- [ASSIGNMENT] Pull every line containing "Open" from the entries.

Entries taken from a collection
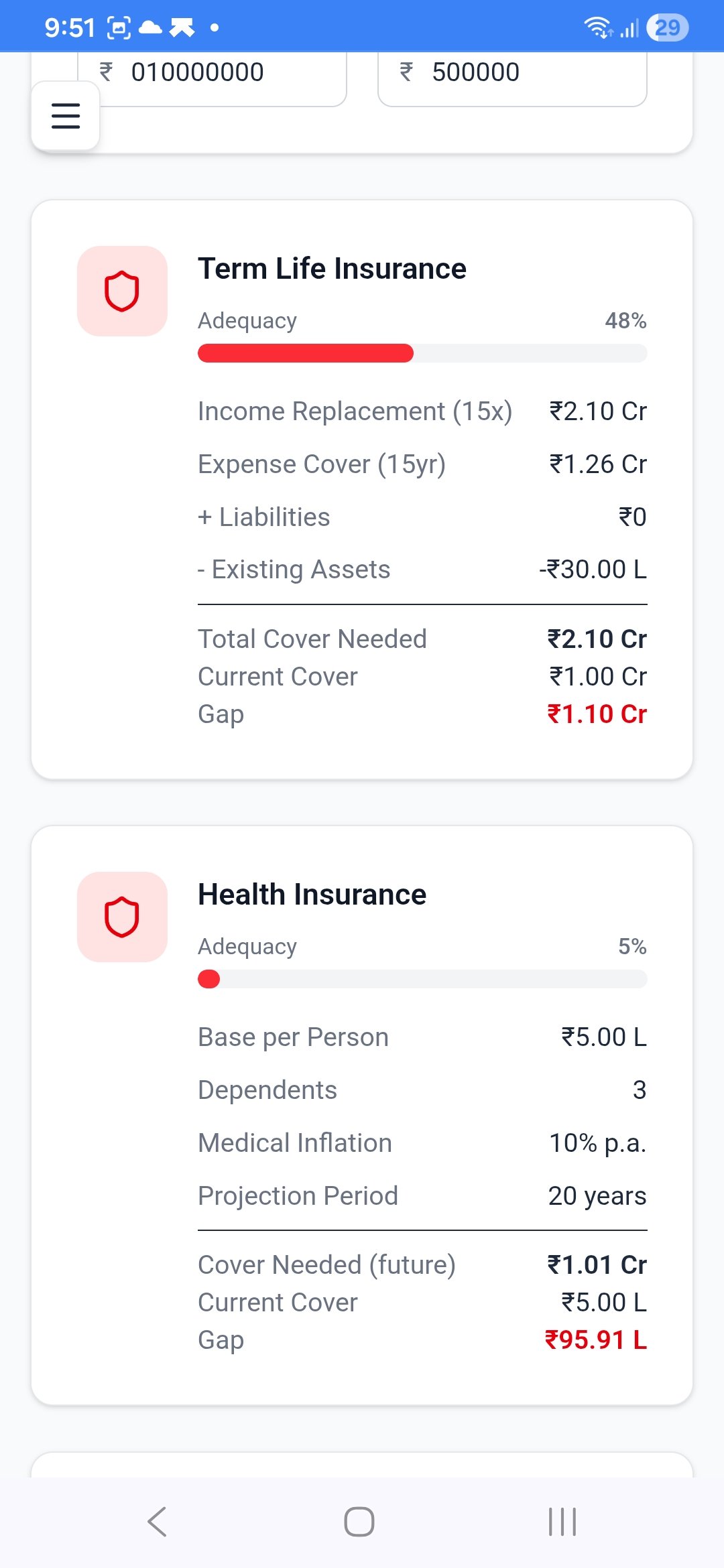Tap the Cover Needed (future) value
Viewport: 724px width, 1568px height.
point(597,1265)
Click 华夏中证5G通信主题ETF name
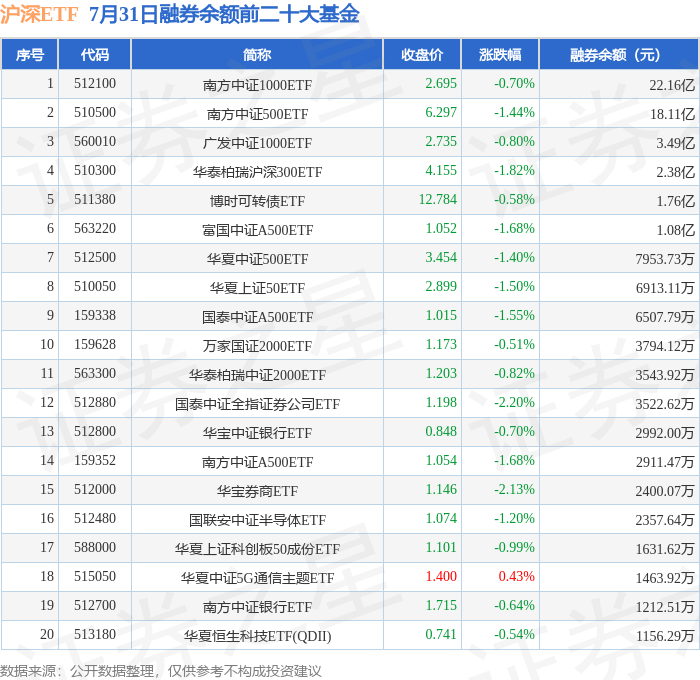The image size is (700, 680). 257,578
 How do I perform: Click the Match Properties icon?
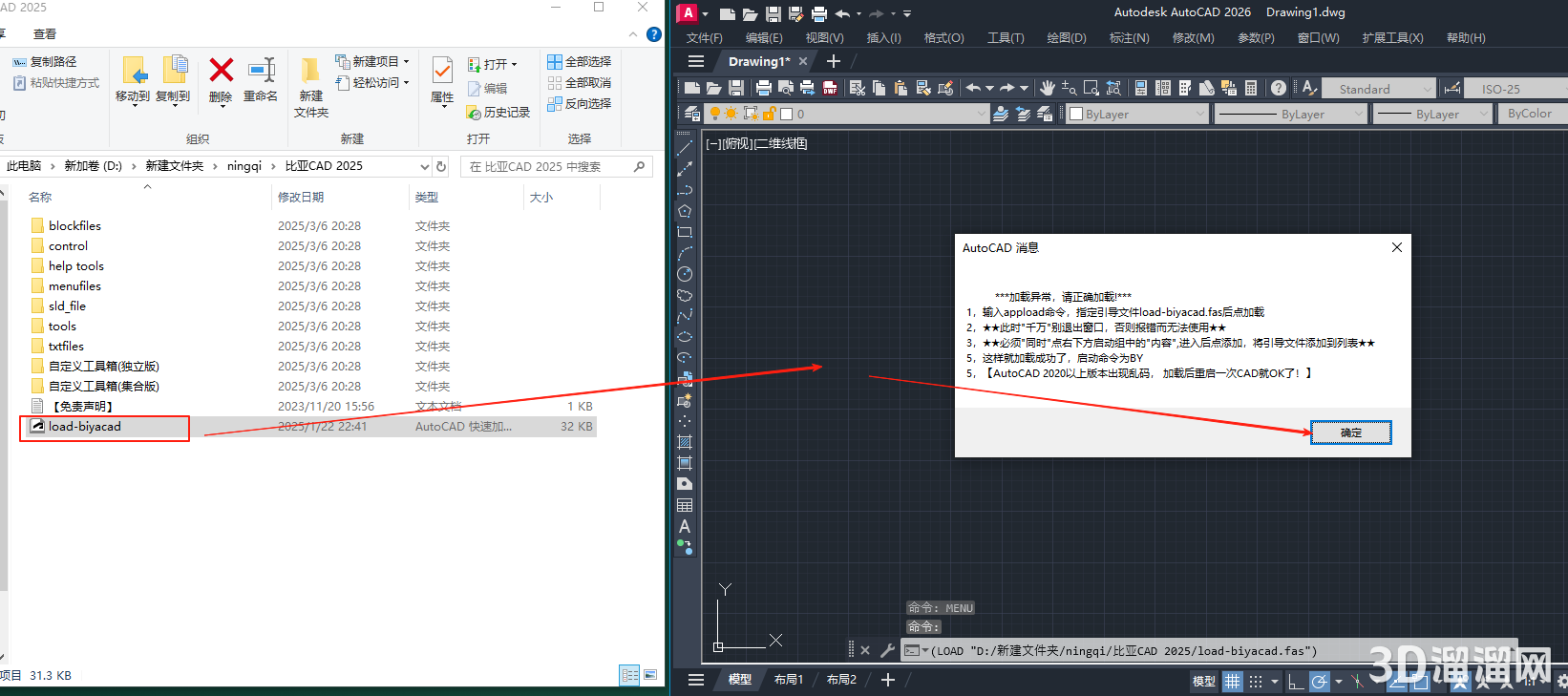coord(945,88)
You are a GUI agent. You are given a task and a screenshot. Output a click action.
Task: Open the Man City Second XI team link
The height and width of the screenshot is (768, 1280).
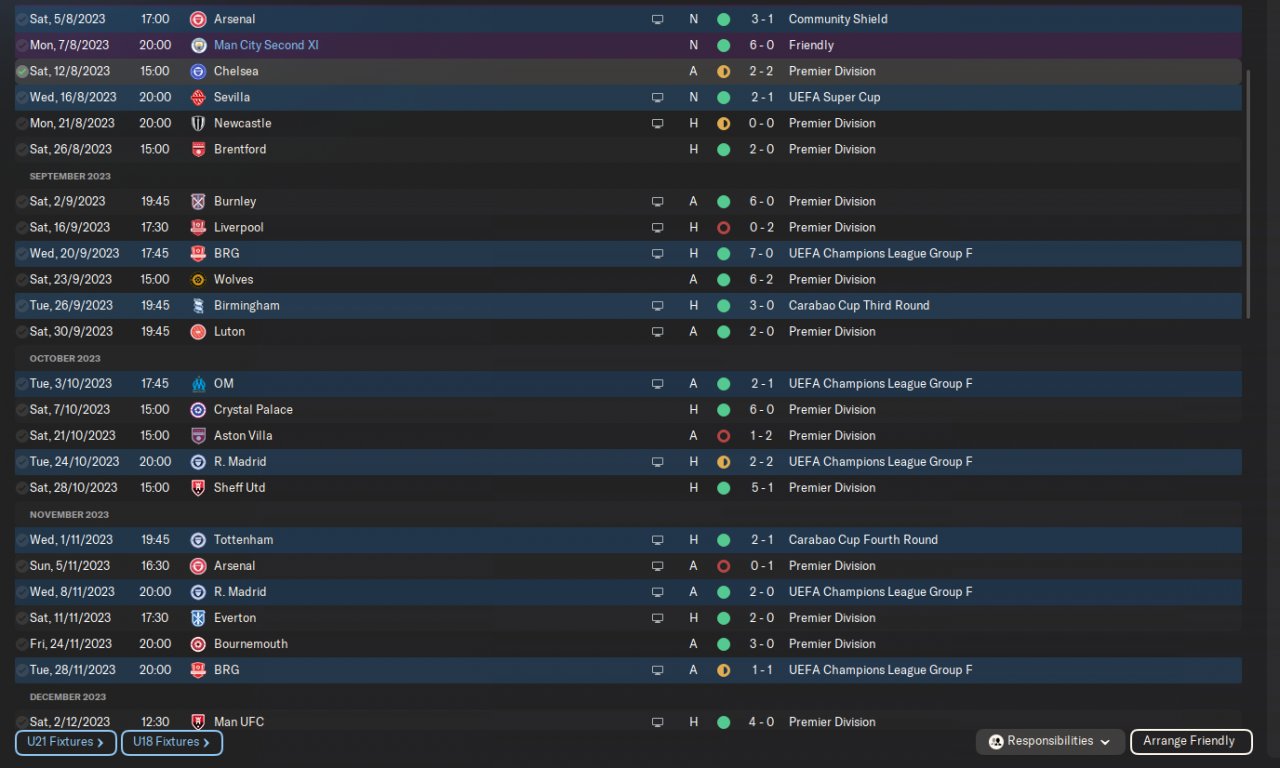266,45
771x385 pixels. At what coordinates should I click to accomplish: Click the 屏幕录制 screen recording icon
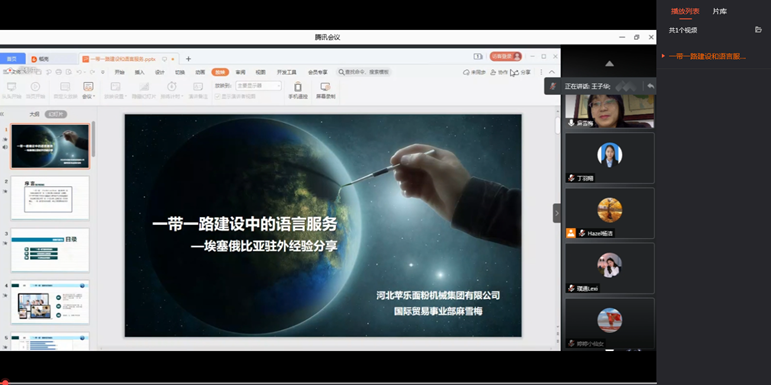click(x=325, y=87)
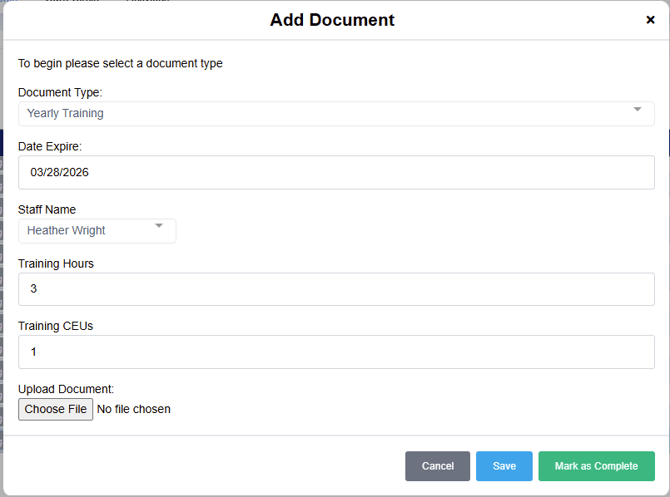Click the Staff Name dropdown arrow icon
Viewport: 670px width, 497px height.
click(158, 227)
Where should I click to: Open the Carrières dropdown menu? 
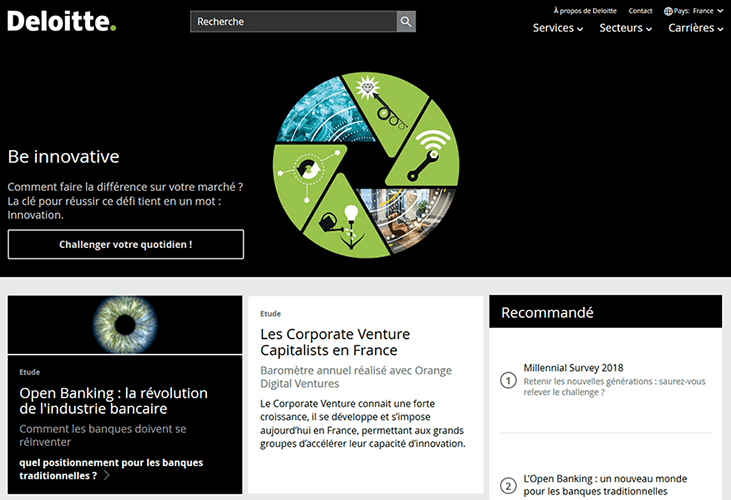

- [RESULT]
Task: Open the Man City Second XI team link
Where should I click to: Open the Carrières dropdown menu? 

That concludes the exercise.